- **PROBLEM REQUIREMENTS**
Each line below must be reproduced exactly, though the pictures are to be dropped.

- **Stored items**
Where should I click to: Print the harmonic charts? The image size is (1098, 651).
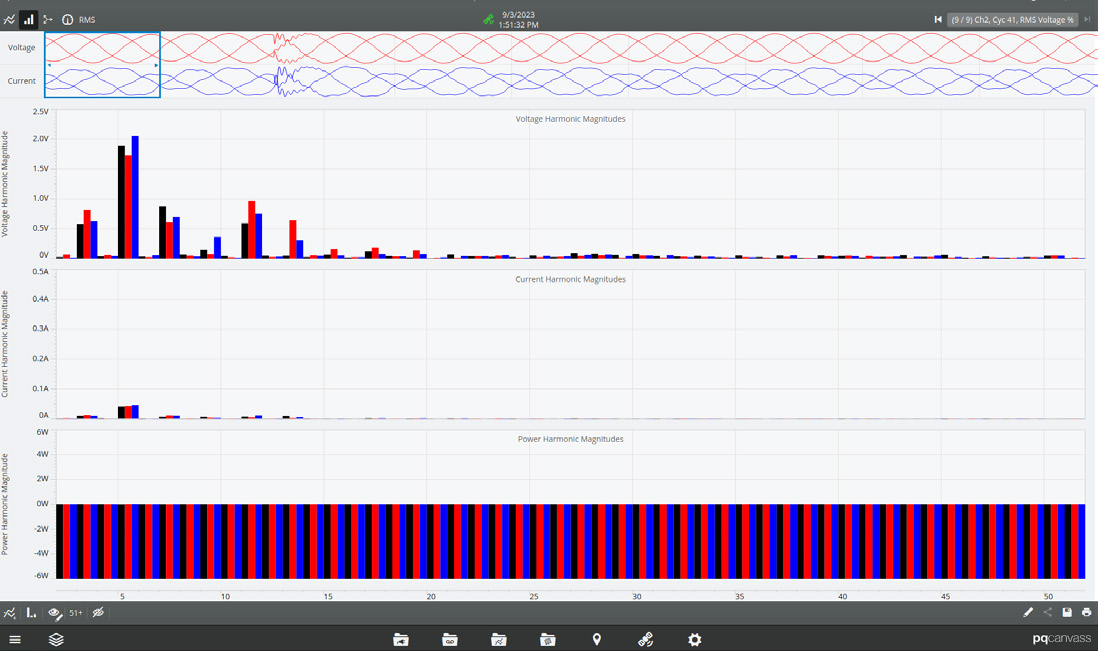(1086, 613)
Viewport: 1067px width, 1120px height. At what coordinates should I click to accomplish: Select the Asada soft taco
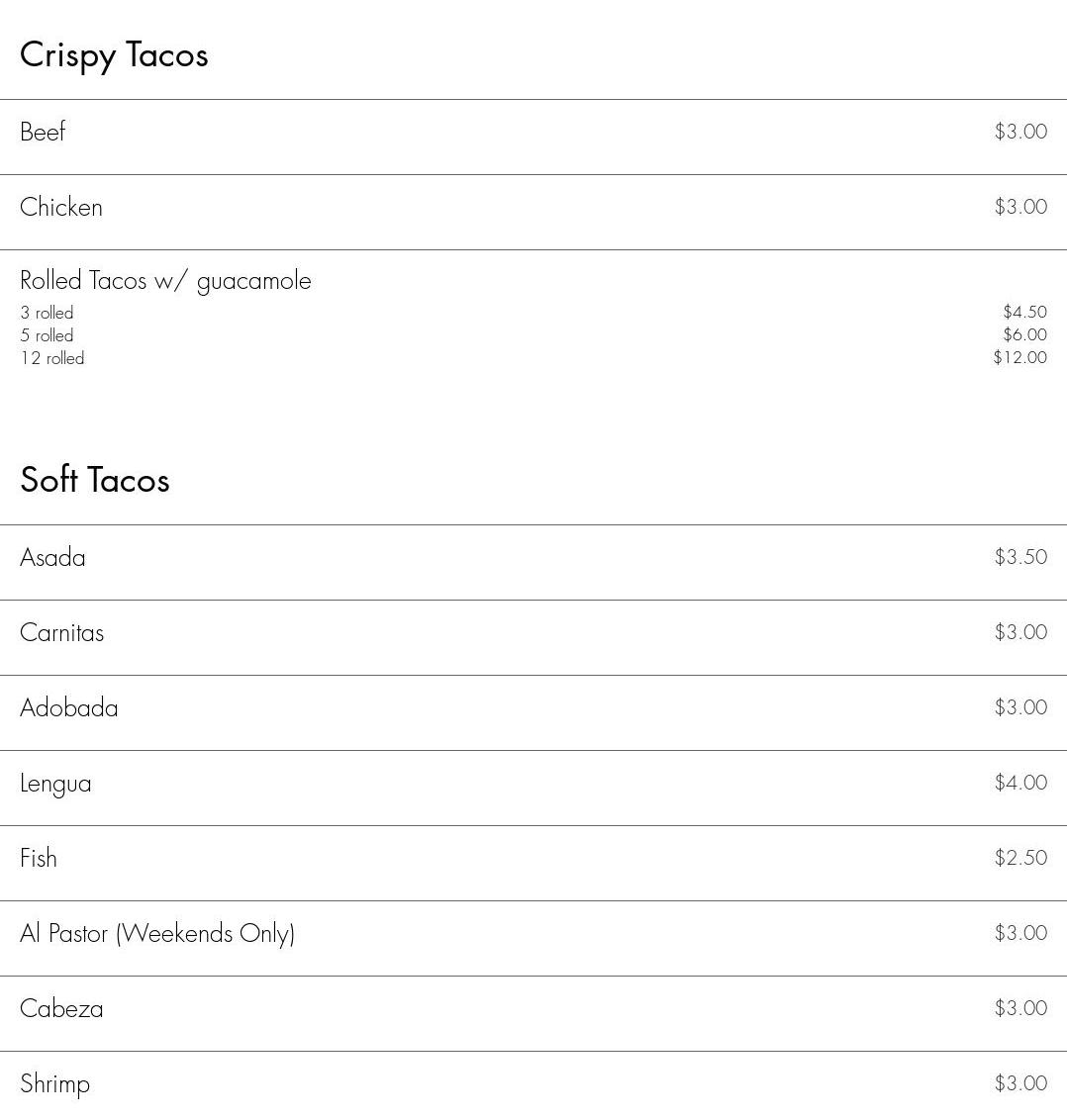tap(52, 557)
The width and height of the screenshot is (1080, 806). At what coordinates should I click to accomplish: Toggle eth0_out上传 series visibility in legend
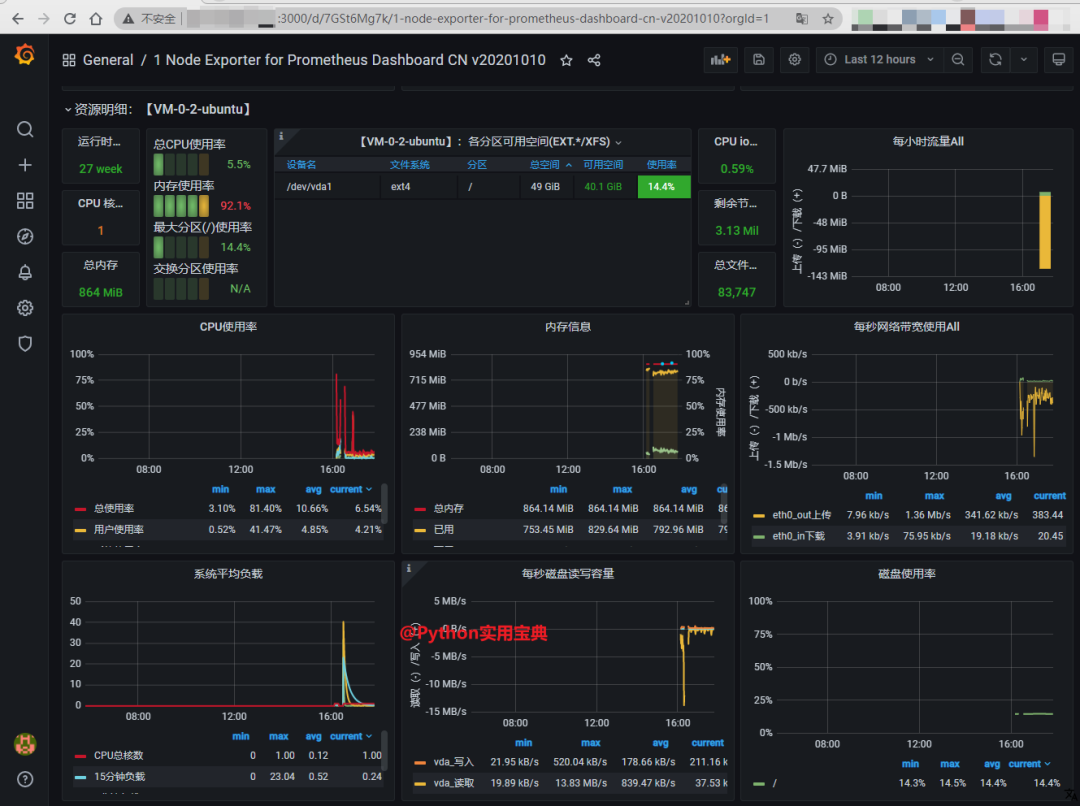(x=801, y=515)
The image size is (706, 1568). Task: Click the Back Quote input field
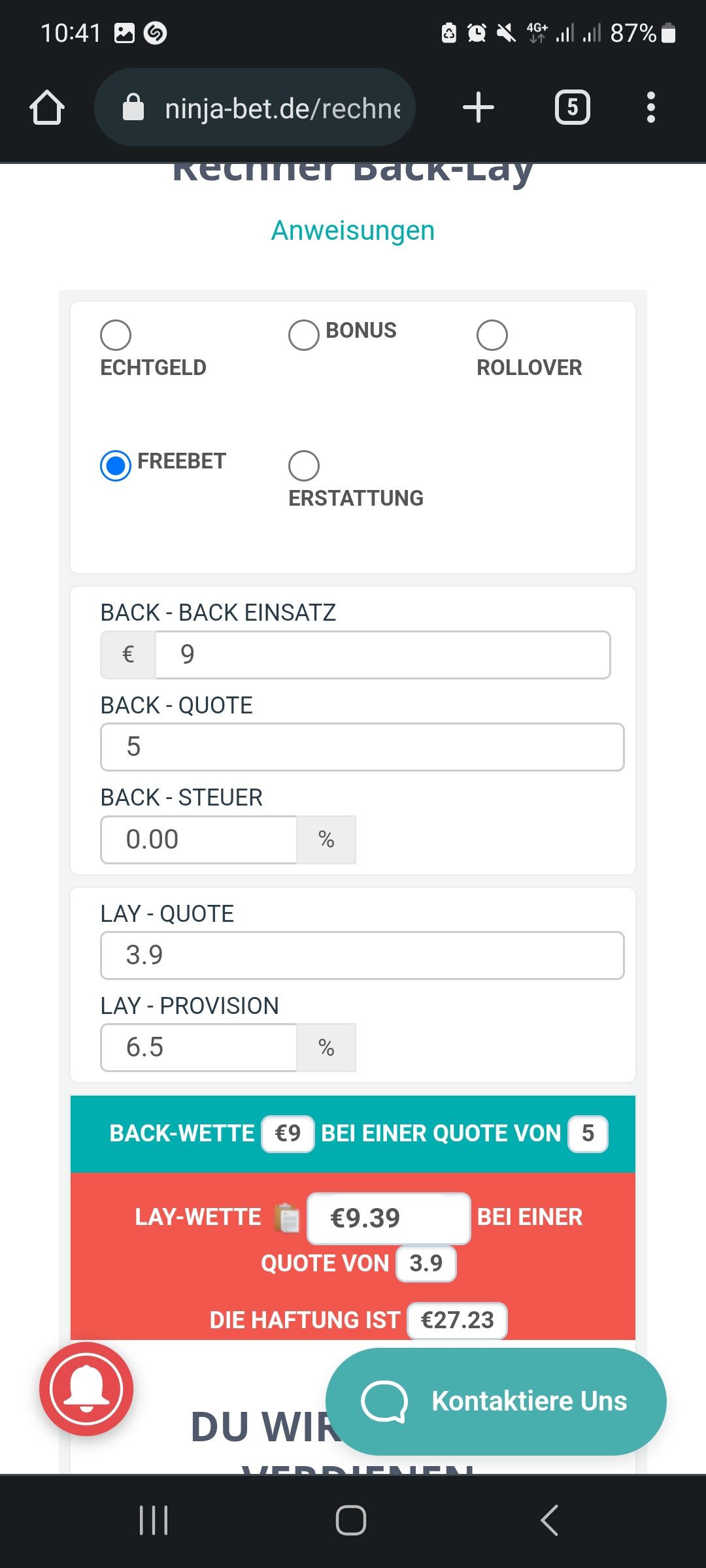click(x=362, y=747)
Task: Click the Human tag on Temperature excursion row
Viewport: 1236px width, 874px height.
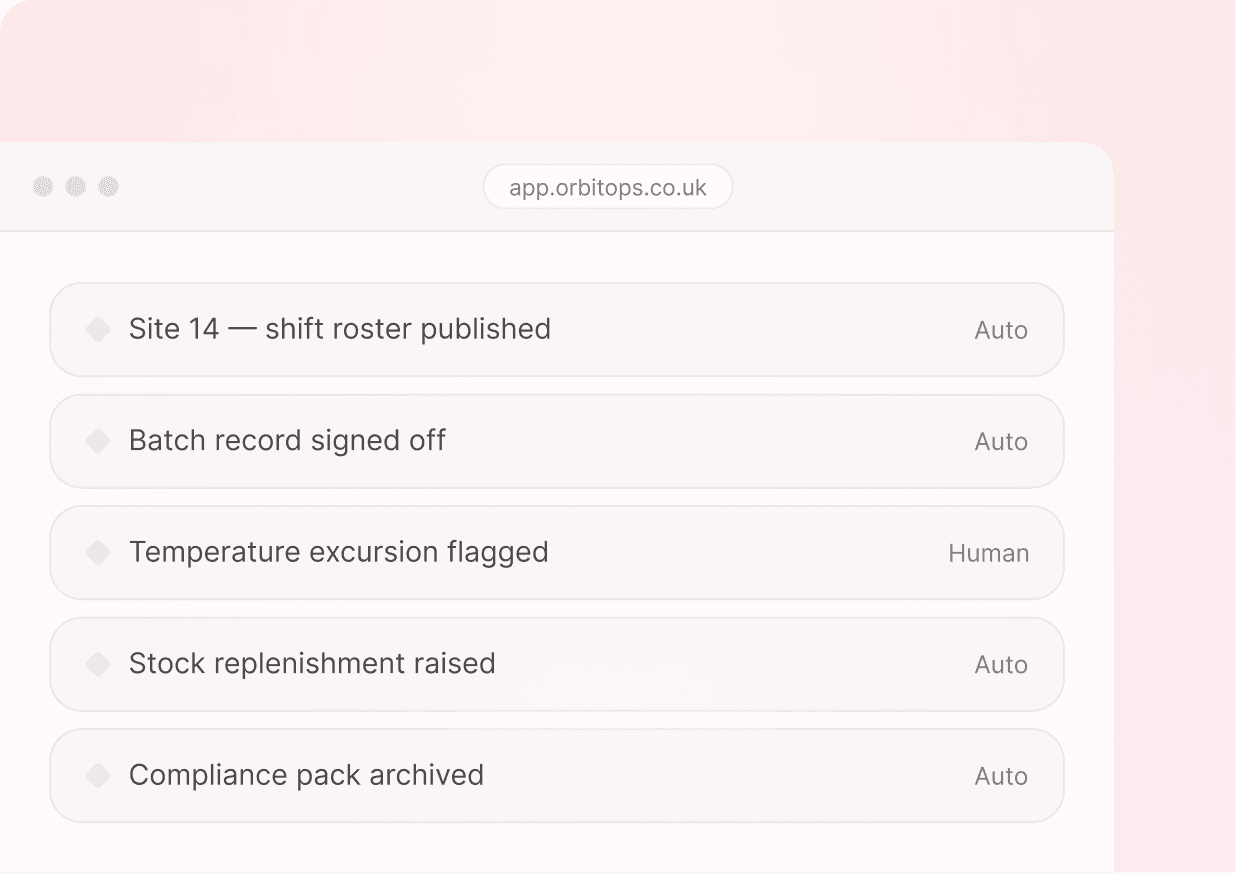Action: pos(988,553)
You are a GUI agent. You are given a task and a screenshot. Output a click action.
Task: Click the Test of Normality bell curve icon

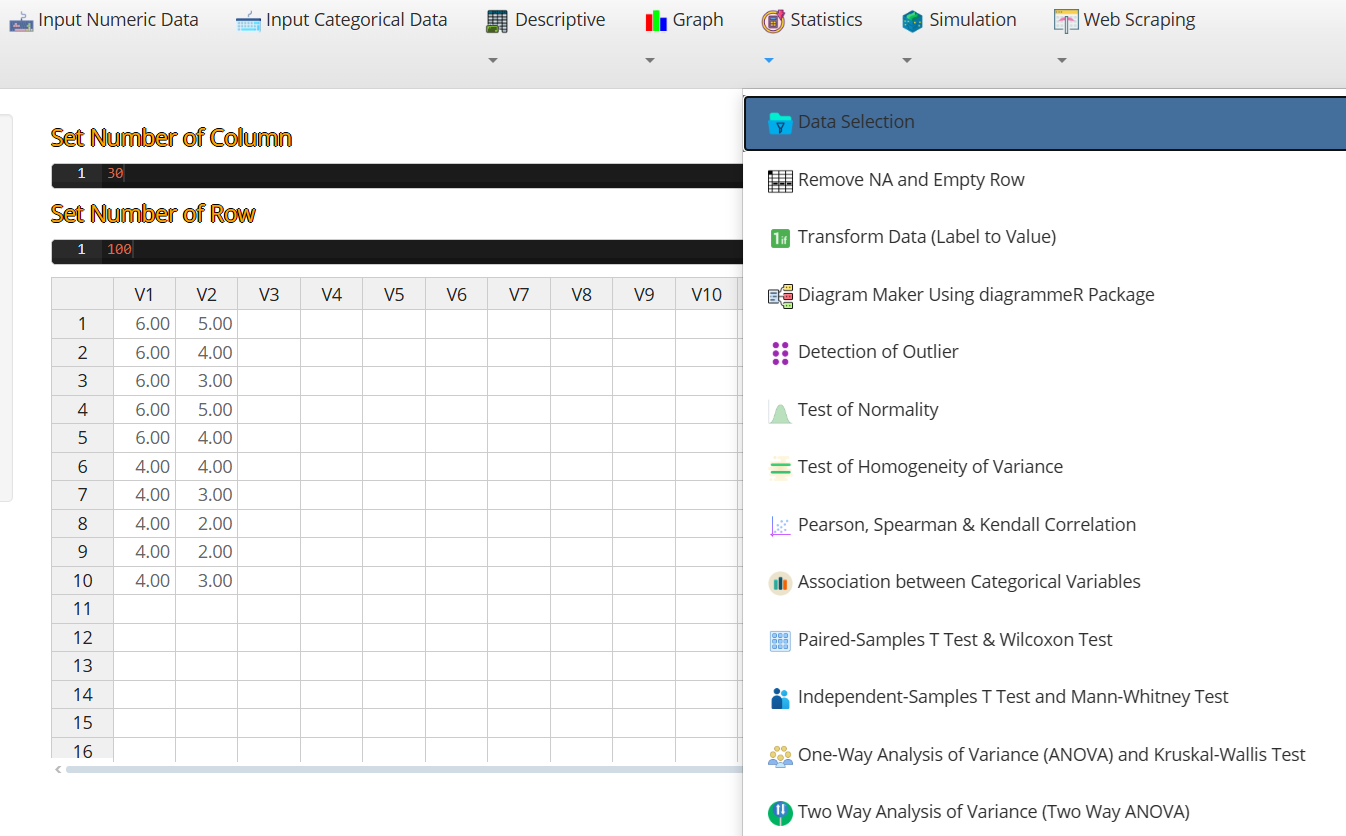tap(780, 411)
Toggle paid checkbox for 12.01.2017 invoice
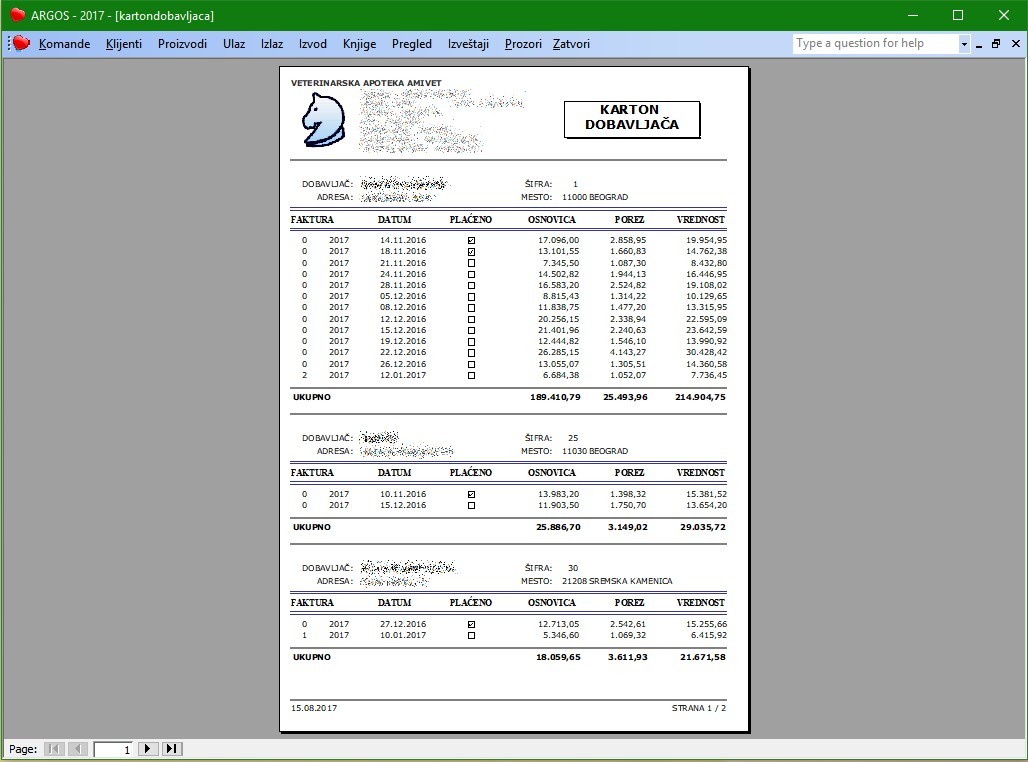The width and height of the screenshot is (1028, 762). (471, 375)
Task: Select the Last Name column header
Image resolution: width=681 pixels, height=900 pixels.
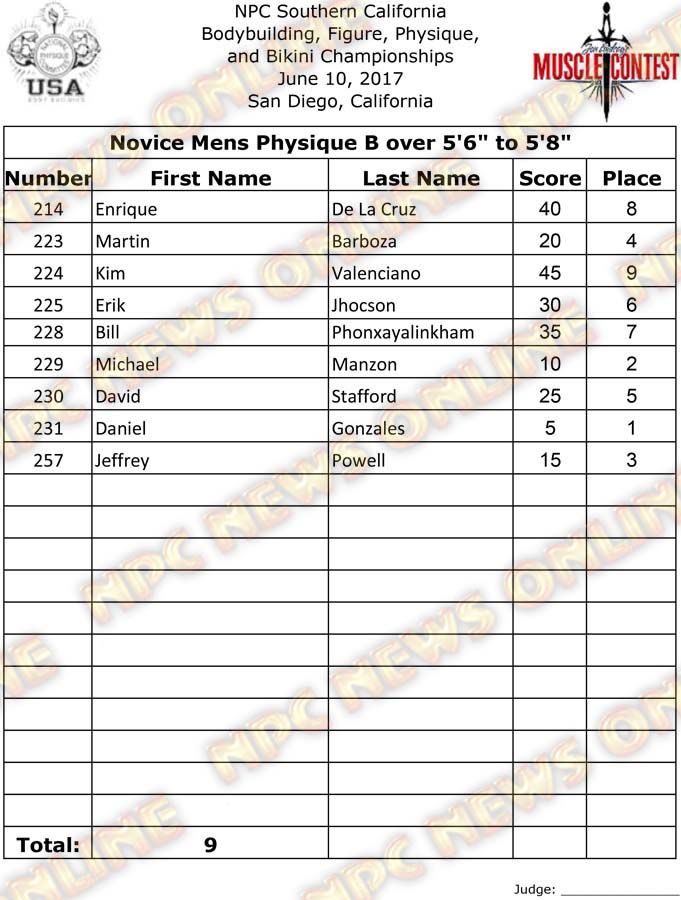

- **FINISHED TASK**
Where should I click to: Print the harmonic charts? The image size is (1098, 651).
(1086, 613)
Viewport: 1067px width, 1120px height. At what coordinates should I click to accomplish: Select the Asada soft taco
tap(52, 557)
The width and height of the screenshot is (1080, 806). At what coordinates should I click to accomplish: Toggle eth0_out上传 series visibility in legend
(x=801, y=515)
The image size is (706, 1568). Task: Click the Back Quote input field
click(x=362, y=747)
Task: Click the Human tag on Temperature excursion row
Viewport: 1236px width, 874px height.
Action: pos(988,553)
You are a GUI agent. You are given a task and a screenshot. Output a click action.
Task: Click the Test of Normality bell curve icon

tap(780, 411)
Toggle paid checkbox for 12.01.2017 invoice
The width and height of the screenshot is (1028, 762). (471, 375)
Task: Select the Last Name column header
Image resolution: width=681 pixels, height=900 pixels.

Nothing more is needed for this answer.